Il est né vendredi à minuit 15.

Samedi, alors ?  demande l’officier d’Etat civil de la mairie du VI° arrondissement de Paris, à l’employée de la clinique Tarnier ayant assisté à l’accouchement du bébé dont elle vient faire la déclaration. Les parents ne parlent pas le français.

Non vendredi.

Ah bon alors, j’écris 0 heure 15.

Si vous voulez.

Nom de la mère ?

Knar Bagdassarian

Quoi ?

Le croirez-vous, il écrit Papazian.

Et le père ?

Mamigon Aznaourian.

M’aurait étonné que ce soit un truc plus facile.

Tu parles : il écrit Aznavourian. On ne sait d’où vient ce « v ».

Et le prénom du petit ?

Shahnourh Varinag.

Pfff !

Non avec un h avant et après le a aussi, ah et la première lettre c’est un s pas un c.

A nouveau, l’employé simplifie par un Charles beaucoup plus français et surtout beaucoup plus facile à écrire : en 1924, il n’y a ni touche delete, ni machine, ni typex. Ainsi apparaît officiellement Charles Aznavourian qui 56 ans plus tard obtiendra après 25 ans de carrière de transformer son nom légalement en Aznavour, tout simplement.

 Quelle histoire ! Bébé Charles est né à Paris alors que ses parents attendaient leur visa pour émigrer en Amérique. Comme beaucoup d’Arméniens rescapés du génocide dont ils ont été victimes pendant la guerre, mieux vaut l’exil. Sa mère est d’ailleurs la seule rescapée de sa famille. Mais ils n’iront pas plus loin que Paris. Le père de Charles, baryton de son état a ouvert un restaurant où il chante le soir pour les réfugiés d’Europe centrale et du Caucase où la guerre contre les Turcs a été terrible. Pour l’heure, il s’agit juste de survivre et de permettre à cette petite famille de manger, il y a toujours de quoi dans un restau où la chanson et la comédie sont des atouts. Aïda, la sœur de Charles, se met à jouer du piano, Charles divertit par des petits numéros, ce sont des enfants de la balle. Quand le restaurant fait faillite, Mischa, c’est le surnom du père Aznaourian, ouvre un café en face de l’école des enfants du spectacle où Charles s’inscrit. A neuf ans, il veut devenir acteur.

 Oui Mischa, tu n’as eu que de bonnes idées : quitter un pays où tu étais en danger, te fixer à Paris et inscrire ton fils dans cette école. Car il sera un jour un acteur prodigieux jouant dans des films qui feront le tour du monde. Ce qui lui permettra de devenir, enfin, une star mondiale de la chanson. Mais ça, l’aurais-tu imaginé ?

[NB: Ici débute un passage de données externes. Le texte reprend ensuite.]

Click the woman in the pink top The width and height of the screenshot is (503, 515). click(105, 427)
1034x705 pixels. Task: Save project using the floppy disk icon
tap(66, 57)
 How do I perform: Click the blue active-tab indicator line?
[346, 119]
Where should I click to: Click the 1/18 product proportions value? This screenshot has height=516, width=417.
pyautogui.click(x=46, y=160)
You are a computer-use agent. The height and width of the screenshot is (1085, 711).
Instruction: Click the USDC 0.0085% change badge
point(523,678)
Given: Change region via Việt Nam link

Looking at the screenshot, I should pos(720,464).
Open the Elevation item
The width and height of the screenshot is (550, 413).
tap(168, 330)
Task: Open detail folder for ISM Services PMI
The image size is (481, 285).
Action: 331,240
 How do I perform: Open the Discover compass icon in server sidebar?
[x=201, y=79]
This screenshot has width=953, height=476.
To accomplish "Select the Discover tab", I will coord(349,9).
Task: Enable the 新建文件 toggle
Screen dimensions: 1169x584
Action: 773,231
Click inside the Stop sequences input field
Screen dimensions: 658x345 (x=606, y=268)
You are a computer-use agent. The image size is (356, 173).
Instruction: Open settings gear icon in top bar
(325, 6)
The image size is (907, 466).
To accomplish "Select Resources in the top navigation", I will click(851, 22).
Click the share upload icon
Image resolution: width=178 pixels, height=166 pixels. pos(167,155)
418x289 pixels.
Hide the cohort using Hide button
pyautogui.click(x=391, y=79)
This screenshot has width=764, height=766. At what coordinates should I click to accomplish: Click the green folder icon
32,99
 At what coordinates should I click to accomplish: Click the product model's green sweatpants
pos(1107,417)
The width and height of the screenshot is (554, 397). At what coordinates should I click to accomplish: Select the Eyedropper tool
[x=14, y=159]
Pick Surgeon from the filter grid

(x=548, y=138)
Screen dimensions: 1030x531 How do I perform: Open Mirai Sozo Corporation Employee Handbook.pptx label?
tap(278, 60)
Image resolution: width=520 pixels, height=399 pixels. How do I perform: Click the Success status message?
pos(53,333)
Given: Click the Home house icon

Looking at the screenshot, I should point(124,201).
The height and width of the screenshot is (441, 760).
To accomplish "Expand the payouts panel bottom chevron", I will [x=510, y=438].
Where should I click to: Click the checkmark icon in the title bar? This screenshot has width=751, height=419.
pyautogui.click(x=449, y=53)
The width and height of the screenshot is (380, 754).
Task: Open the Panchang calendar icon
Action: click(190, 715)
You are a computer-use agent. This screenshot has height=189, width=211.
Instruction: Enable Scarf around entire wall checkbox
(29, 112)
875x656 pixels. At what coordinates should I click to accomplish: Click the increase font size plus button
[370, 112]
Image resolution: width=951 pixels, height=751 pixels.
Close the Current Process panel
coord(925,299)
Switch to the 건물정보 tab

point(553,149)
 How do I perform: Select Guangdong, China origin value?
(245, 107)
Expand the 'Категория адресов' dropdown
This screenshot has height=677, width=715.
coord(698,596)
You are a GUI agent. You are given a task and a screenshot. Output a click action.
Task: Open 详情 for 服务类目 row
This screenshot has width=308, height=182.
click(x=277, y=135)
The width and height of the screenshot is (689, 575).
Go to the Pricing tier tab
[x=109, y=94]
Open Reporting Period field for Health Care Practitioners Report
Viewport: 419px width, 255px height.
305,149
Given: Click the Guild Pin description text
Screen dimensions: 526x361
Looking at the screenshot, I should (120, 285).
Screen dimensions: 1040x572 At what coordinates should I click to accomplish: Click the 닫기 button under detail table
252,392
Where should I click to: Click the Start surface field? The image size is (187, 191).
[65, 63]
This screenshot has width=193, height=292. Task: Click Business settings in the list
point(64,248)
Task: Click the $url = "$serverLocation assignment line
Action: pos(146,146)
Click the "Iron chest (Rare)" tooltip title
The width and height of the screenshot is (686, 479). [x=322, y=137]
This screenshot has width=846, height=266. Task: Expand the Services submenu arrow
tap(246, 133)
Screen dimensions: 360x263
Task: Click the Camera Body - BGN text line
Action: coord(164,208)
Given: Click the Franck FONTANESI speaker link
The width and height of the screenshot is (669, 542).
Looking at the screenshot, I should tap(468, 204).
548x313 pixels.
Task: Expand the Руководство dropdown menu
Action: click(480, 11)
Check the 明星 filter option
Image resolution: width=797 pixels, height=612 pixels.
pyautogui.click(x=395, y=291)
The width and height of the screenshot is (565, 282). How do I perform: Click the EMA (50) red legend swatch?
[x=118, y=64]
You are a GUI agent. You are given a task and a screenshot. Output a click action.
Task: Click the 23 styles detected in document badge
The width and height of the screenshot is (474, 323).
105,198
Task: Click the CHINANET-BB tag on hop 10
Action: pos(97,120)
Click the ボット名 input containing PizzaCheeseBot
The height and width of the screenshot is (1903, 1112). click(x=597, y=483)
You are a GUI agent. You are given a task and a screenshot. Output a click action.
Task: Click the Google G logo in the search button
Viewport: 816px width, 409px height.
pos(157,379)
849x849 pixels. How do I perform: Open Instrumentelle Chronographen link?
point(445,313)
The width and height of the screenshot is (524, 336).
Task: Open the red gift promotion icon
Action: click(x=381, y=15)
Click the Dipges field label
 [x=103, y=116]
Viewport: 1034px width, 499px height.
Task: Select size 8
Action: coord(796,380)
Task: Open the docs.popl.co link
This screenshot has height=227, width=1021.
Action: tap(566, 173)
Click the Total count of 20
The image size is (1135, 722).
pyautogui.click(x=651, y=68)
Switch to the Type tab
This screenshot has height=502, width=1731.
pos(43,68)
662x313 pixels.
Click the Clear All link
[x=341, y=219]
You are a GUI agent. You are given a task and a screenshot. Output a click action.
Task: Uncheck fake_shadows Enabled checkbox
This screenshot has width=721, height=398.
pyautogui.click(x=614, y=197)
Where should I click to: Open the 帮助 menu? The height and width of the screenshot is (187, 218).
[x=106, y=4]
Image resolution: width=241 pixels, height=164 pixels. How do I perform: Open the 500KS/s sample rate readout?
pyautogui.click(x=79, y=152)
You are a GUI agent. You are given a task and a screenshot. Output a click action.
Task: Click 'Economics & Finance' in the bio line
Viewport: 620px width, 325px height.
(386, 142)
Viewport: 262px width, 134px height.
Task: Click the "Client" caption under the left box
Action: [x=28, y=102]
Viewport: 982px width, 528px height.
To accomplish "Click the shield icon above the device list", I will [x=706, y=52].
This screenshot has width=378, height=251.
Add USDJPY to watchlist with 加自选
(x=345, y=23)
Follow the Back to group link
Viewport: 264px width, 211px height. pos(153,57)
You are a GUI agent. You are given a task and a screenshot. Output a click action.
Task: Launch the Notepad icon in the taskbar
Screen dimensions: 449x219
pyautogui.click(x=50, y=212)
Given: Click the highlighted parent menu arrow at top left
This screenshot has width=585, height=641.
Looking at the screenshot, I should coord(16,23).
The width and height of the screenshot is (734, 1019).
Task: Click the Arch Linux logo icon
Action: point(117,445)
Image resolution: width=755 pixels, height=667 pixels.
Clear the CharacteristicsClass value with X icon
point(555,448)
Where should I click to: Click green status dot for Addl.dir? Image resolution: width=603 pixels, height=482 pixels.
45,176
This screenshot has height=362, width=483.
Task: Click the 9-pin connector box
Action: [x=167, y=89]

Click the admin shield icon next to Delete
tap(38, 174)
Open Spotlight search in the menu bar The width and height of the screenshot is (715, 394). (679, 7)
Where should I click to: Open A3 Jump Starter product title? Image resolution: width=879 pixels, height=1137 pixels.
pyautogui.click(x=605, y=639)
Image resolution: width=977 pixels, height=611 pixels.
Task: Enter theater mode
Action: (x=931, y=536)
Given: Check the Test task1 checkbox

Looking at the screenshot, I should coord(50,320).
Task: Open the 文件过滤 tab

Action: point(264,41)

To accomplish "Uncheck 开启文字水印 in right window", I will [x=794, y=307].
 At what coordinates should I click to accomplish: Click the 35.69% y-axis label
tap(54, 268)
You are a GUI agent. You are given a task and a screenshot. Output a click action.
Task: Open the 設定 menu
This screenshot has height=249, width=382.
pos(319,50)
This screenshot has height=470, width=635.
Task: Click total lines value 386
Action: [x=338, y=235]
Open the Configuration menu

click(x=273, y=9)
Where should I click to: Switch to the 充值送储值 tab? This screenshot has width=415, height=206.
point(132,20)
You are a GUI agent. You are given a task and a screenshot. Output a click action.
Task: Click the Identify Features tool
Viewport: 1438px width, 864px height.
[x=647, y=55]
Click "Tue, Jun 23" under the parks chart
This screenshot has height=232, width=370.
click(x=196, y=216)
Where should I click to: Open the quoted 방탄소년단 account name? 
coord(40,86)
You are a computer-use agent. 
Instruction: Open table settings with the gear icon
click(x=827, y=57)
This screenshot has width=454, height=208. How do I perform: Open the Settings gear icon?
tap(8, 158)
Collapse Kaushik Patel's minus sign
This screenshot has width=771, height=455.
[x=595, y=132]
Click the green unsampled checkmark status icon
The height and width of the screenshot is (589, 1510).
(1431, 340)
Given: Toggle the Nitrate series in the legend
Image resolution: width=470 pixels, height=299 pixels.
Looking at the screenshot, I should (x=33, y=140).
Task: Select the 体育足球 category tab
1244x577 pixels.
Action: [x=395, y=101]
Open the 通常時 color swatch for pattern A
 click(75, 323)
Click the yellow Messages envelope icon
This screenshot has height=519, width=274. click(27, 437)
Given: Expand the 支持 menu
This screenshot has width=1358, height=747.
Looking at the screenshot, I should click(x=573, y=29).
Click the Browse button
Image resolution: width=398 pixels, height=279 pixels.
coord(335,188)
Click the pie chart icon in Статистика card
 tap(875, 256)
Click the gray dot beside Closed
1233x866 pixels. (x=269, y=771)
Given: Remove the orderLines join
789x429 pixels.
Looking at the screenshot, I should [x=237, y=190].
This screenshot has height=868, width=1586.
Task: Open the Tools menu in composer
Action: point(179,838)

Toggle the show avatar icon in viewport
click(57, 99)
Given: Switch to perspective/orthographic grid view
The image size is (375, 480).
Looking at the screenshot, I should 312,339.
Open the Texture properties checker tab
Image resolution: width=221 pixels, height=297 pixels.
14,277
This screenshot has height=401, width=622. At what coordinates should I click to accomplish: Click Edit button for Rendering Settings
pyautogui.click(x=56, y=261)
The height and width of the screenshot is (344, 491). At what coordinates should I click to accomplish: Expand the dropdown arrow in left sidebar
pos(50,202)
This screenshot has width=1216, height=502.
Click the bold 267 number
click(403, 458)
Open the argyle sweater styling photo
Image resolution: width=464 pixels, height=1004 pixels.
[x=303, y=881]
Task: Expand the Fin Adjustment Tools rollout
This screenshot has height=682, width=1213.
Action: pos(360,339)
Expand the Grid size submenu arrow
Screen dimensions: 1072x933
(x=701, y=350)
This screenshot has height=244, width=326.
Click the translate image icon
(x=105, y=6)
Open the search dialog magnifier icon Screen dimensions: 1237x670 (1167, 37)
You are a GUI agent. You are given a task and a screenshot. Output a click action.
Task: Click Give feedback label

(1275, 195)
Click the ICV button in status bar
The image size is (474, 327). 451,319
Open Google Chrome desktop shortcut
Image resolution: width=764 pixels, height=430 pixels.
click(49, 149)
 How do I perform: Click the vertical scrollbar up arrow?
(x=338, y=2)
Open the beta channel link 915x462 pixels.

Eté 1940, l’ambiance n’est pas à la fête dans la France défaite et occupée. Mais comme l’écrira quelques années plus tard Hemingway, Paris est une fête. Aussi  reprend-elle bien vite ses droits, notamment dans un club près des Champs Elysées où Charles Aznavour, 16 ans, s’est fait adopter par ses créateurs.

 Parmi les habitués de ce grand appartement transformé en boîte discrète, on compte Francis Blanche, André Darricaut (qui ne se fait pas encore appeler Darry Cowl), Micheline Dax (qui ne double pas encore la voix de Piggy la cochonne), Edouard Ruault (futur Eddie Barclay) et Django Reinhart.

 L’après-midi, on y donne des cours de musique, de maintien de scène (du coaching d’acteur dirait-on aujourd’hui) et des leçons de claquettes. Au piano, un certain Pierre Roche avec lequel Aznavour devient vite inséparable. Quand je dis inséparables, je pèse mes mots. Il découche la plupart du temps de chez ses parents où vit pourtant sa fiancée et future femme pour écumer les cabarets où il commence à jouer et surtout fait la fête avec son complice.

 Au sortir de la guerre, Charles se marie avec sa fiancée, quand même, mais part aussitôt avec Roche en tournée avec la grande Edith Piaf qui les a remarqués.

 La rencontre est inattendue. Au cours de l’été, le duo est invité par Francis Blanche sur Radio Paris dans une émission qu’il anime en direct et en public. Les invités vedettes sont Charles Trenet et Edith Piaf qui, séduite par le rythme et la gouaille du petit Charles l’invite à passer la soirée chez elle en compagnie de tous ses amis. Là Aznavour avale très vite son trac face à cette cour et s’approche de la star avec qui la discussion s’engage rapidement.

 -         Tu sais danser la valse à l’envers ? lui demande la Môme

-         Bien sûr.

-         Alors enlevez le tapis ! Dis à ton ami de se mettre au piano et fais-moi danser.

Et pendant qu’Aznavour la fait valser à l’envers elle lui demande :

-         Et tu as chanté dans les rues ?

-         Bien sûr.

Piaf est séduite. Aznavour laisse à Paris sa jeune épouse enceinte et inquiète  pendant huit semaines car partir en tournée avec Piaf, la plus grande star de l’époque, ça ne se refuse pas. Chaque soir, ils font la fête comme rarement, devenant eux aussi inséparables, ouvrant au duo toutes les portes du showbizness.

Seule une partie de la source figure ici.